But it would be premature to conclude that China is abandoning its zero-tolerance approach, not least because no senior Chinese official has said as much publicly. Sun has said only that the fight against COVID-19 has entered a “new phase.” And Xi — with whom the decision ultimately rests — has remained conspicuously silent.

With little direction from above, local governments have adopted widely different policies. For example, though Shanghai’s municipal government has announced the easing of some rules — as of Dec. 5, a negative COVID test will no longer be required to take public transportation or visit parks — it has again shut down the recently reopened Disneyland.

Chinese leaders’ refusal to take a clear stance on zero-COVID is pure politics. The central government is reluctant to take responsibility for the decision, because policymakers do not want to be blamed for whatever surge in infections, hospitalizations and deaths follows a reopening. The new guidelines may be looser than what came before, but they do not necessarily represent an end to zero-COVID.

Local officials are playing politics, too.
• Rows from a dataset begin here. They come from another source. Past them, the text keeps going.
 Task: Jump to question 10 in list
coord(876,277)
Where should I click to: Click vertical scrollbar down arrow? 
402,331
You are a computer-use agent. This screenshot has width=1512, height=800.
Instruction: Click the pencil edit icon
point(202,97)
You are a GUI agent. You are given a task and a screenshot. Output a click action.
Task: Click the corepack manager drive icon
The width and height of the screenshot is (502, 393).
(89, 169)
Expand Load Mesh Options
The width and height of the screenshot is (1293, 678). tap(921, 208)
If they are relaxing pandemic restrictions, it is because they believe that doing so will serve their interests well enough to merit the risk to public health. If they have stuck with harsher restrictions, it reflects their calculation that the immediate hit to their popularity would be dwarfed by the impact of becoming a scapegoat for any wave of cases.
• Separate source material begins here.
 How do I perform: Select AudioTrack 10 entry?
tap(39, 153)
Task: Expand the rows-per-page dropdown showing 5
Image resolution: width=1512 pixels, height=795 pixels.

Perhaps the clearest and most worrying evidence of the politicization of public health decisions is the Chinese authorities’ refusal to approve the more effective mRNA vaccines produced by Western companies. Though these vaccines would help to make a zero-COVID exit safer, especially for the currently under-vaccinated elderly, China’s leaders apparently view the use of Western vaccines as a blow to national pride and an admission of past mistakes.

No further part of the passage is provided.